スイスのZEW(欧州経済研究センター)調査では、4月の景況感(期待指数)が前回の-35から-30.3へ上昇した。
最新のスイスZEW調査によると、4月の経済見通し(期待指数)は-30.3となり、前回の-35から改善した。水準自体は依然として強い悲観圏(マイナスが大きいほど見通しが悪いことを示す)だが、改善方向に動いた点は重要で、極端な悪化局面が一服しつつある可能性を示唆する。スイス資産にとって、底打ち(下落が止まり回復に向かう兆し)の入り口となるサインになり得る。

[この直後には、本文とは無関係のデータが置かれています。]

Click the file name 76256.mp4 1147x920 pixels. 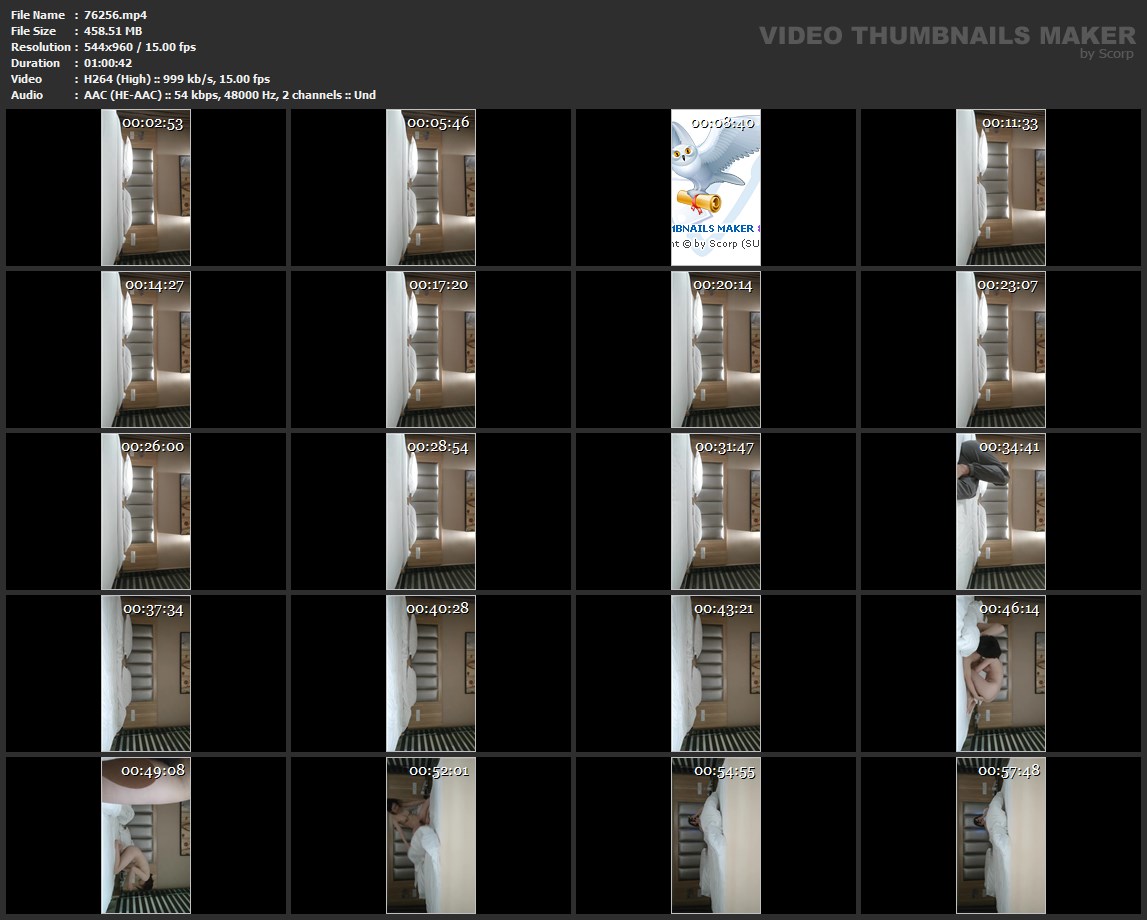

スイスフランについては、このデータにより、スイス国民銀行(SNB)が追加で大幅な利下げを急ぐ圧力がやや和らぐ可能性がある。フランは2025年後半から2026年初にかけて対ユーロで弱含み、SNBがハト派(景気を優先し、利下げなど金融緩和に前向きな姿勢)に傾く中、最近のEUR/CHF(ユーロ/スイスフラン)は0.9850近辺で推移している。トレーダーの戦略としては、EUR/CHFのアウト・オブ・ザ・マネー(現在の価格では利益が出ない水準)コール(買う権利)オプションを売ることが考えられる。景況感の悲観が和らげば、フラン安(EUR/CHFの上昇)に上値の限界が出ると見込む取引だ。